A Successful Launch for Discovery
Wednesday, July 27, 2005
CAPE CANAVERAL, July 26 -- With a blinding flash of light and a deep, rumbling growl, the space shuttle Discovery arced into the heavens Tuesday, hoping to usher in a new era in human spaceflight and move NASA beyond the tragedy of the doomed Columbia.
After a virtually trouble-free countdown, Discovery roared off Kennedy Space Center's Launch Pad 39B at 10:39 a.m. Eastern time, punched through a tiny cotton-candy cloud and soared into crystal-blue skies on its way into orbit 140 miles above Earth.
The only shadow over the long-postponed launch came with reports that the unprecedented array of cameras trained on the shuttle had seen what may have been a 1 1/2 -inch piece of thermal tile break off from an area near the forward landing-gear door. A larger object, perhaps a chunk of foam insulation, was seen falling from the external tank, apparently without striking the orbiter. Late in the day, shuttle managers said they will go ahead with scheduled inspections of the shuttle's exterior over the next three days, along with detailed analysis of the launch images, to assess whether any of the debris posed a "safety-of-flight issue."
"This was an extremely clean flight" despite the debris incidents, the flight operations manager, John Shannon, told reporters.
Two minutes into the flight, Discovery's two solid rocket boosters dropped away, and 6 1/2 minutes later the orbiter separated from the gigantic external fuel tank, an event captured for the first time in a spectacular color video made by a camera mounted on the tank as it began its plunge earthward.
Discovery, carrying mission commander Eileen Collins and six other astronauts, tucked into Earth orbit over the Indian Ocean, below and behind the international space station, beginning a two-day rundown to catch up with the station and dock with it.

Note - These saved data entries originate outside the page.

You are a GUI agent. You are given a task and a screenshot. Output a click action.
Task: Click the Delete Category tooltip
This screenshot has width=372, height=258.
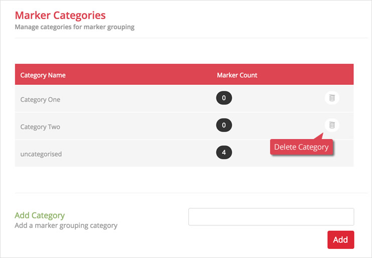tap(301, 147)
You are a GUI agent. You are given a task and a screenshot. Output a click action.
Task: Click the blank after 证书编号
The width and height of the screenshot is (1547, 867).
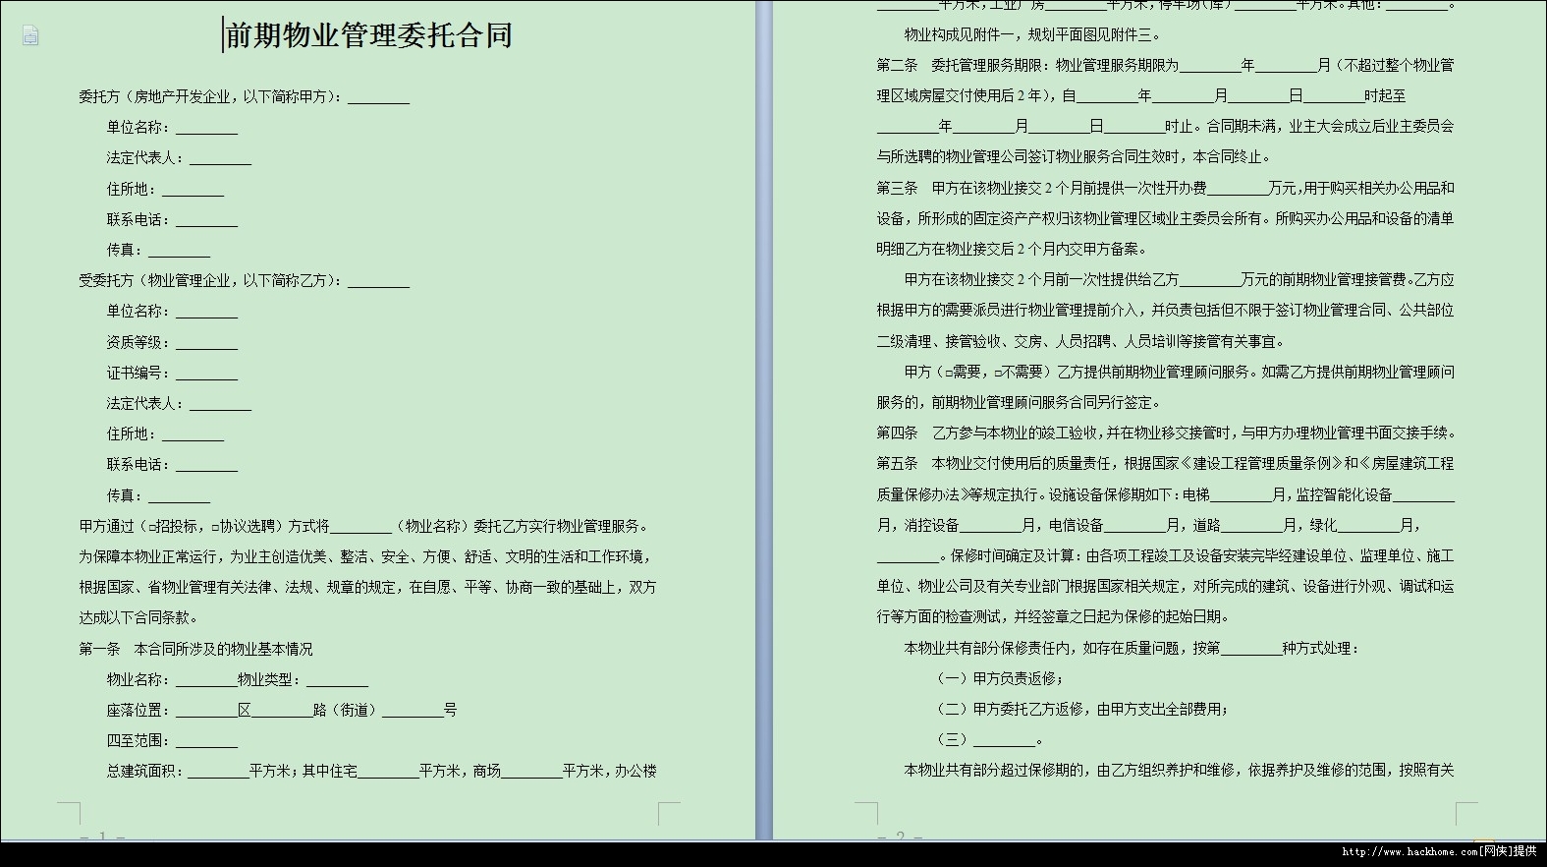(x=206, y=374)
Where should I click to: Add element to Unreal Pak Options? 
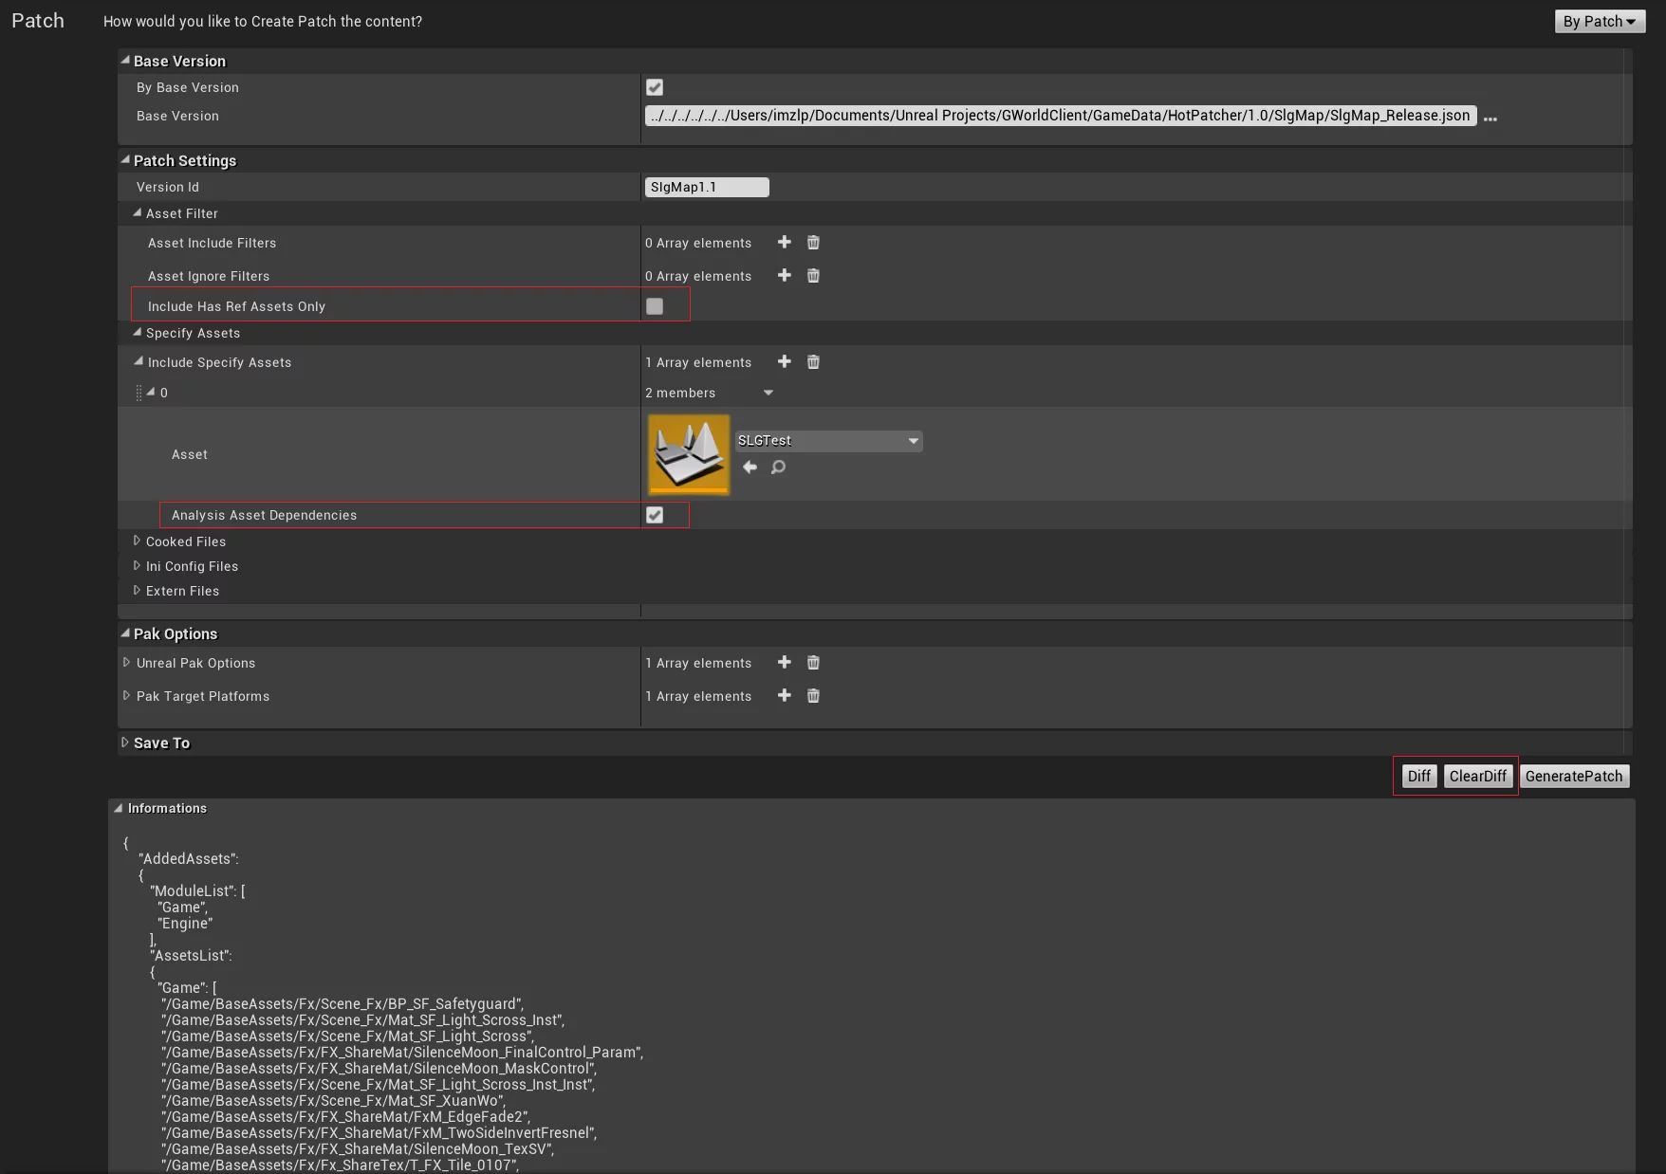coord(784,663)
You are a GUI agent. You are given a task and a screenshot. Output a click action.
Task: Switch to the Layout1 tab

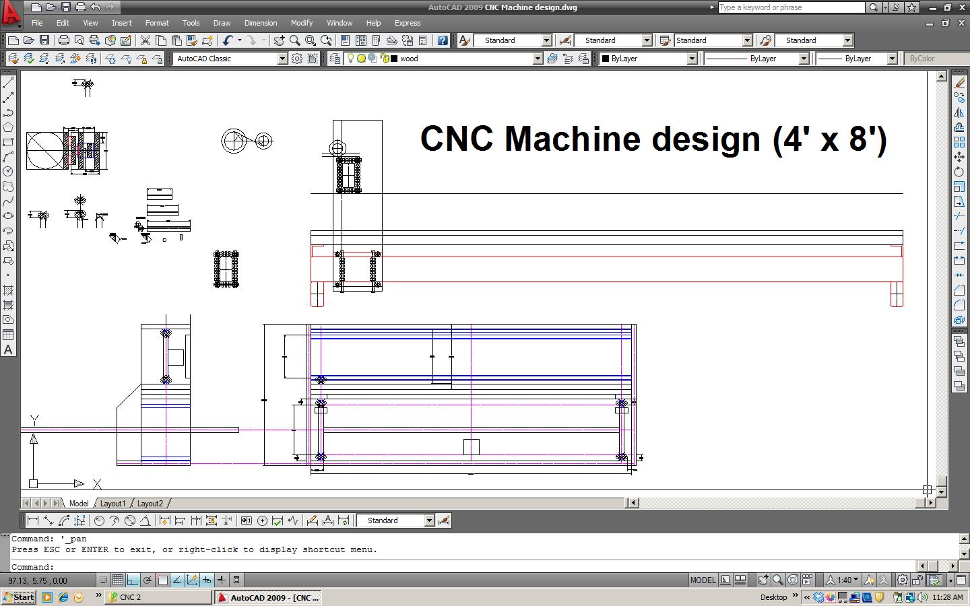(x=112, y=503)
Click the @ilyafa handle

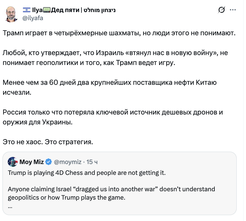pyautogui.click(x=33, y=18)
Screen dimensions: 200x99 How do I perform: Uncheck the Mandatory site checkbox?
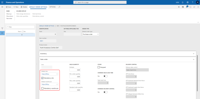[42, 78]
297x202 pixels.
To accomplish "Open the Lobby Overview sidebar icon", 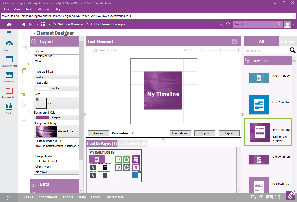I will 9,44.
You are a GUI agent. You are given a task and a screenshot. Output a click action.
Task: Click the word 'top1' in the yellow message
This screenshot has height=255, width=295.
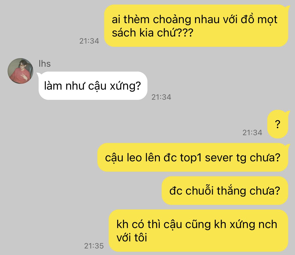pyautogui.click(x=191, y=158)
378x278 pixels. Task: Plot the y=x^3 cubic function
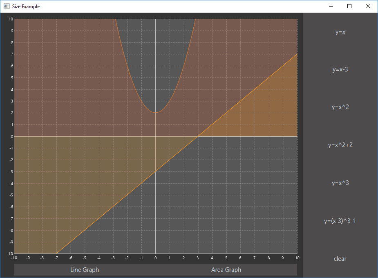coord(340,183)
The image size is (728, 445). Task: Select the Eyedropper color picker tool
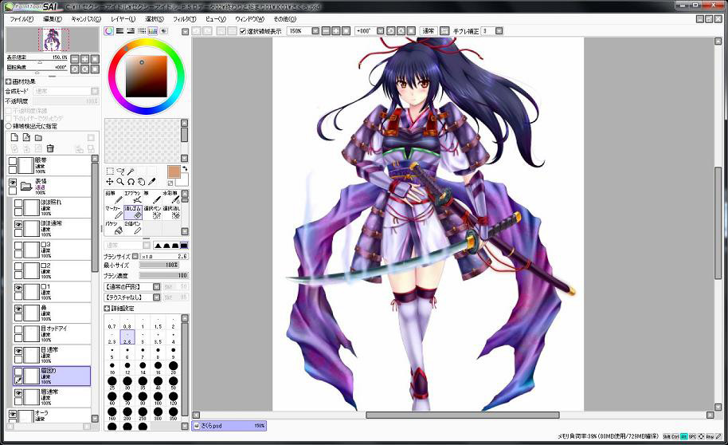pyautogui.click(x=151, y=182)
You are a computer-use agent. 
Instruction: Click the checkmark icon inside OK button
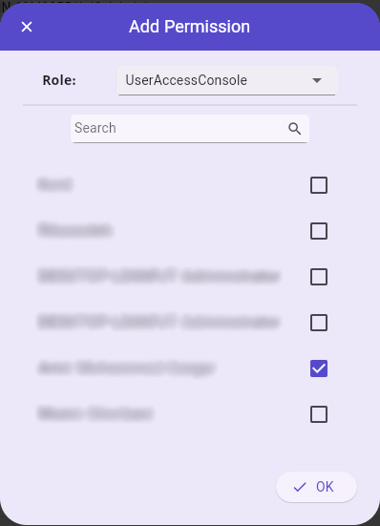(x=300, y=487)
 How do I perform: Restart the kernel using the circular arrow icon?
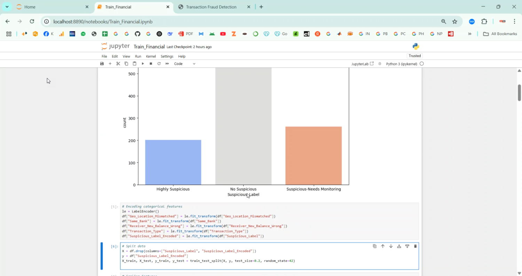[x=159, y=64]
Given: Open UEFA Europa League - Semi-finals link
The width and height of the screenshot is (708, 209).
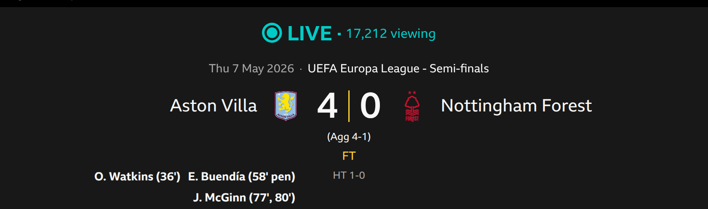Looking at the screenshot, I should (398, 69).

The launch was the first shuttle mission since Columbia disintegrated during reentry on Feb. 1, 2003. The disaster marked a technical and emotional watershed for the U.S. space program and for NASA, which was obliged to spend 2 1/2 years redesigning much of its hardware and reevaluating its approach to shuttle safety.
"Take note of what you saw here today," NASA Administrator Michael D. Griffin told reporters. "There was the power and majesty of the launch, of course, but also the confidence, professionalism, and the sheer gall and grittiness of the team that pulled this program out of the depths of despair."
More than 2,500 dignitaries, led by first lady Laura Bush and Florida Gov. Jeb Bush (R), her brother-in-law, attended the launch. Later, the first lady visited the launch control center to thank the team for "your hard work," saying, "You're inspiring everybody."
The launch team downed its traditional post-launch meal of beans and cornbread, reflecting on the long wait: "It was like the birth of a baby," engineer Arthur Graine said with a grin. "Instead of nine months, it's been 2 1/2 years."
Three hours after liftoff, Collins paid the team the ultimate compliment, telling Mission Control that her fourth spaceflight had "by far the smoothest ascent yet" and saying, "I know the folks back on Earth must feel pretty good right now."
Worried for weeks about having to scrub the launch because of bad weather, engineers were rewarded with a gorgeous, thunderstorm-free day. Also a no-show was the peculiar fuel-sensor malfunction that caused engineers to scrub Discovery's launch two weeks ago.